はぁ、はぁ・・・・・・
  





体全体が、新鮮な空気を欲してるのが分かるけど。
歩くわけにはいかない。



ちぎれるような鋭い冷気を振りまいている風。
赤や緑の色とりどりのネオン。
ウインドウにディスプレイされている、ツリー。
ここ数週間、聞きなれたメロディー。





なんだってこんな日に、急に残業なのよ。
あの、バカ課長!!
それに・・・・・・どうして今年はイヴが平日なのよーっ。



涙ぐみながら、走る、走る、走る。



走りながら、今まで自分もその中にいた車の列を恨めしげに睨んでみるけど
それで渋滞が解消されるわけでもなく・・・




でも、イライラしながら大人しく座っているより
寒くても、苦しくてもこっちの方が全然いいわ。




少しでも司に近づける。




吐く息の白さに目を奪われながらも、頭に浮かぶのは司。


                


あぁ、きっとイライラしてるんだろうな。
人に当たってなきゃいいけど。





腕を組んで、額に青筋立ててイラついている司が思い浮かぶ。






けど
早く会いたい。














信号が赤になって、やっと足を止める。
冷気があたり過ぎて耳が痛い。喉の奥が乾燥して、気道がぴたりと張り付いたようだ。
ケホケホと咳き込みながら、膝に手をついて肩で息をする。
ヒールで走るのはやっぱり無理があるかしら?
恨めしくかかとを見つめてから、あたりを見回す。


そこには、寒そうに首をすくめてる人たちばかりで。



ゼーゼーと肩で息をするあたしを物珍しそうに見つめる視線を感じるけど、そんなこと気にしちゃいられない。





だって
大事な人が待ってる。





手の中でカタカタなる、先ほど受け取ったばかりの小さな包みを確認。

よかった、リボンも崩れてない。
紺色の包装紙に、エンジのリボン。

今、話題のsweetberryのお店の硝子のオルゴール。
男の人へのクリスマスプレゼントにオルゴールなんて、変かも・・・だけど
これは、特別。



なんてったって、予約して半年待ちのもの。
一つ一つ手作りで、心を込められて作られてる。
そう簡単に手に入るものじゃない。




そのせいか
このオルゴールを大事な人と2人で聞くと
お互いの願い事が1つづつ叶う、って・・・ウワサ。






周りの人が動き出すので、信号が変わったのを知る。






あと、もう少しだ。






気合を入れなおすと、横断歩道を誰よりも早く飛び出す。

あたしは大事な人へ向かって駆け出した。











































人ごみを掻き分けて、背の高い司を探す。


いつもの待ち合わせ場所。日曜日のお昼のように人が多い、24日午後8時。
そのほとんどがカップルで。
さすが、イヴ。
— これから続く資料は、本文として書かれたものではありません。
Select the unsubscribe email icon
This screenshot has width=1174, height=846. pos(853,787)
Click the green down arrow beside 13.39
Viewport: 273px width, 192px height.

恋人たちの最大のイベントだけある。


と、そんなことに妙に納得してる時間なんてないわけで。
あたしも、その恋人同士の一人なんだと、改めてクセの強い髪の人を探す。


もう、約束の時間から2時間は遅れてる。
さすがに司もきているはず。
キョロキョロと、爪先立ちで探しているとあたしの目に写るのはビルの壁にもたれかかる司。



あ、いた!!



「司!」



声を掛けながら司のもとに向かうと、そばにいた女の人達の囁く声が聞こえた。


「なーんだ、やっぱり彼女待ちか〜」
「もっと早く声かければよかったじゃ〜ん」


むむむっ。
油断もすきもありゃしない。



こそこそと、去っていく2人組みの女の人を見送ると、司のそばまで駆け寄った。



3週間ぶりだ。
あぁ、走ったから鼻赤いかもっ。
おまけに髪の毛もグチャグチャだ。

慌てて、髪の毛を整えてみるけど・・・・・・


もう、遅いよね・・・・・・
ははは。



きっとまたバカにされるんだろうな。
あ、その前に散々待たせちゃった嫌味も言われるかもーっ。



「この俺様を待たせるとは、いい身分だな、あ”ぁ?」なんて怒鳴る司をシミュレーション。
思わず、首をすくめる。



・・・・・・。
あ、あれ?

いくら待っても、なにも変わらない状況に
あたしは恐る恐る顔を上げる。



久しぶりに見る司の顔は



怒っているわけでもなく。
笑っているわけでもなく。
呆れているわけでもない。





悲しそうな
切なそうな
抱きしめたくなる顔をしていて





顔を上げたあたしと視線が合うと、少しだけ微笑んだ。


                  




なんでそんな表情(かお)してるの?






まわりの人たちは幸せそうな笑顔を零しているのに。





緑や赤、金銀・・・いろんな色が溢れてるはずなのに
司の周りだけ、モノクロの世界のようで。
華やかな歌詞の、楽しげな音楽が溢れてるはずなのに
司の周りだけ、音のない世界のようで。





なんだか泣きたくなって、あたしから司の胸の中に納まる。
そして、両腕を司の背中に回した。







「・・・どしたの?」
司の胸に顔を押し付けたまま尋ねる。

「なにが」
ゆっくりとあたしの背中に回る腕。
司の低めの声を聞いて胸の奥が、ぎゅーってなるのが分かる。


甘い、痛み。
その痛みを感じるたびに、司のことを好きなんだ、って実感するあたしがいる。



「なんか、寂しそうな・・・顔してる」
躊躇いがちに口にしたあたしを、何のリアクションも返さずにただ無言で抱きとめるだけの司。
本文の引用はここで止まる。